PROMPT: Reproduce word for word the part of the news story about Sandra Siddall that opens with the words containing "According to Hennepin" and closes with "friends at church.".

TEXT SEGMENT:
Most folks go to church to worship the resurrected. But on a cold Sunday in March, KARE 11 found parents dropping their kids off in the nursery at Living Word Christian Center in Brooklyn Park with a woman in need of resurrection herself.
“She doesn’t look very dead,” comments fellow nursery worker Anne Johnson. “She doesn’t act very dead, she acts very alive!”
To all who see her – and hear her infectious laugh – Sandra Siddall, 76, displays none of death’s usual symptoms.
According to Hennepin County and the federal government, however, Siddall is no longer in the land of the living.
“And she told me about it, and I’m going what?” said one of her friends at church.
Siddall is used to that reaction. The retired hairdresser says news of her death caught her by surprise, too.
“I got a letter from Social Security that I’m dead,” she said. “And I’m not dead!”
But Sandra found that proving that irrefutable truth was easier said than done.
She says she called Social Security every day for five-and-a-half weeks. Then, in frustration, she reached out to the KARE 11 investigative team.

DATA SUPPLIED:
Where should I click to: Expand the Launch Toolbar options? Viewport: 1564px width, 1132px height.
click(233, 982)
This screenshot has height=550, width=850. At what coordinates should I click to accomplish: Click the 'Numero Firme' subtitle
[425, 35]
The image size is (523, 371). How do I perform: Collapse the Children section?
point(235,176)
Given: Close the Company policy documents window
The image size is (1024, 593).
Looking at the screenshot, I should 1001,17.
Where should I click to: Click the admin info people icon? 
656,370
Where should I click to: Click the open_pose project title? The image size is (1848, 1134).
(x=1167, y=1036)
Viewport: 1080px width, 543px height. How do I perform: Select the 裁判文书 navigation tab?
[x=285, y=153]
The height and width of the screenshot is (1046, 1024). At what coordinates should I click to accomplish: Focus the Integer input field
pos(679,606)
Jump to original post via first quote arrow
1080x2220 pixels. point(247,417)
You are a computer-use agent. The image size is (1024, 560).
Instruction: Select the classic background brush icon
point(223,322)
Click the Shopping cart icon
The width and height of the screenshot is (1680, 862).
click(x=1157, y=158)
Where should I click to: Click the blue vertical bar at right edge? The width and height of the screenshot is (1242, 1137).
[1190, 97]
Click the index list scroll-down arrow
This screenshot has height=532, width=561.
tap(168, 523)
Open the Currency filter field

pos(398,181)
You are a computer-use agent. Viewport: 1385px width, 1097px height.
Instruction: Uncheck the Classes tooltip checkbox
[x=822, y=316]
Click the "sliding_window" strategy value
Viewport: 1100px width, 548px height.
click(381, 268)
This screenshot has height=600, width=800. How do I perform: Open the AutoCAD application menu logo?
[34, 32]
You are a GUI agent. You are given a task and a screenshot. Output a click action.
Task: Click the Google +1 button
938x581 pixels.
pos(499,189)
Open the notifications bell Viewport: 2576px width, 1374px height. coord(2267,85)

ANSWER AREA:
According to Hennepin County and the federal government, however, Siddall is no longer in the land of the living.
“And she told me about it, and I’m going what?” said one of her friends at church.